### AIM OF THE TASK
Take the lines beginning at the one that has "Find the location of a" and stopping after the one that has "coordinates (478, 42).", and write them out again with "particular" swapped for "specific". Leave everything else unchanged.

**** EXCERPTED RECORDS

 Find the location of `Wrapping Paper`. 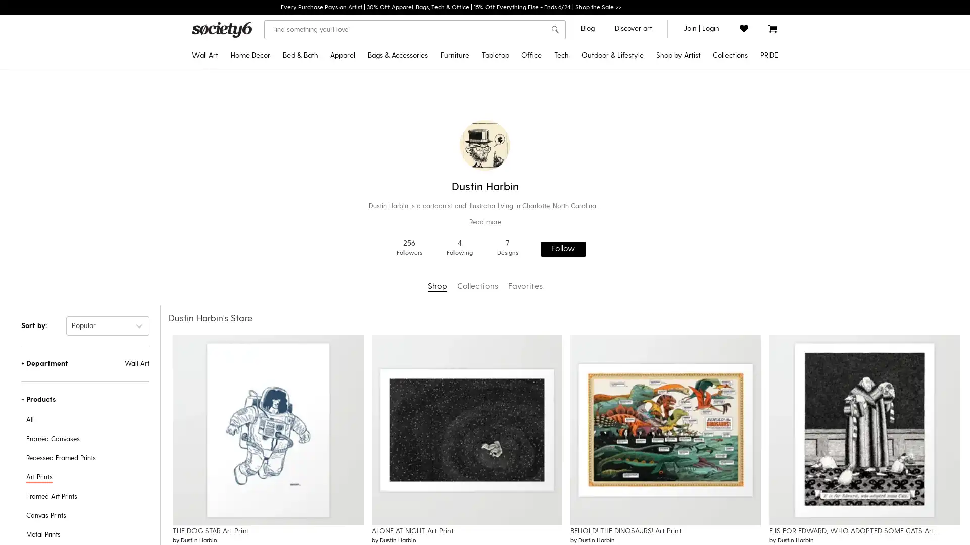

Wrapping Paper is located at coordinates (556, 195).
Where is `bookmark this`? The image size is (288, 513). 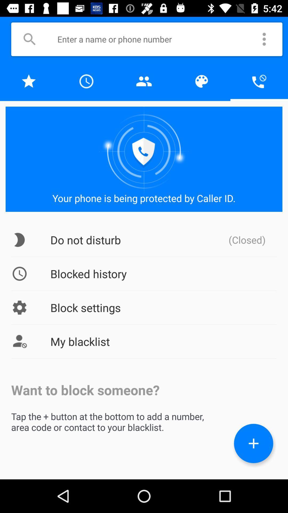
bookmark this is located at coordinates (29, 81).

********
**** EXCERPTED RECORDS

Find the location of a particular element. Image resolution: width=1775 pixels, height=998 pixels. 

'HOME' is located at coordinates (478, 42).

********
**** EXCERPTED RECORDS

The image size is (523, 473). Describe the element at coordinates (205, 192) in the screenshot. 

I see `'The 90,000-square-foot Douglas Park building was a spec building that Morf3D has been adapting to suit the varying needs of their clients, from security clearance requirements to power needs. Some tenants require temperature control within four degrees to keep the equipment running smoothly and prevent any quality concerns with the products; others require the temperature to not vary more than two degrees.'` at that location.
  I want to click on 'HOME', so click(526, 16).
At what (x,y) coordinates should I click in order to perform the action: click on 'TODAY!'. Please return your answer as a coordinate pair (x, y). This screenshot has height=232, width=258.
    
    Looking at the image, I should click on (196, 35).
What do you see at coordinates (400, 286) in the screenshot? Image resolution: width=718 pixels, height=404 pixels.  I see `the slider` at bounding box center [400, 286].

********

### THE REPLY
Find the location of a specific element. Image resolution: width=1775 pixels, height=998 pixels. 

'HOME' is located at coordinates (478, 42).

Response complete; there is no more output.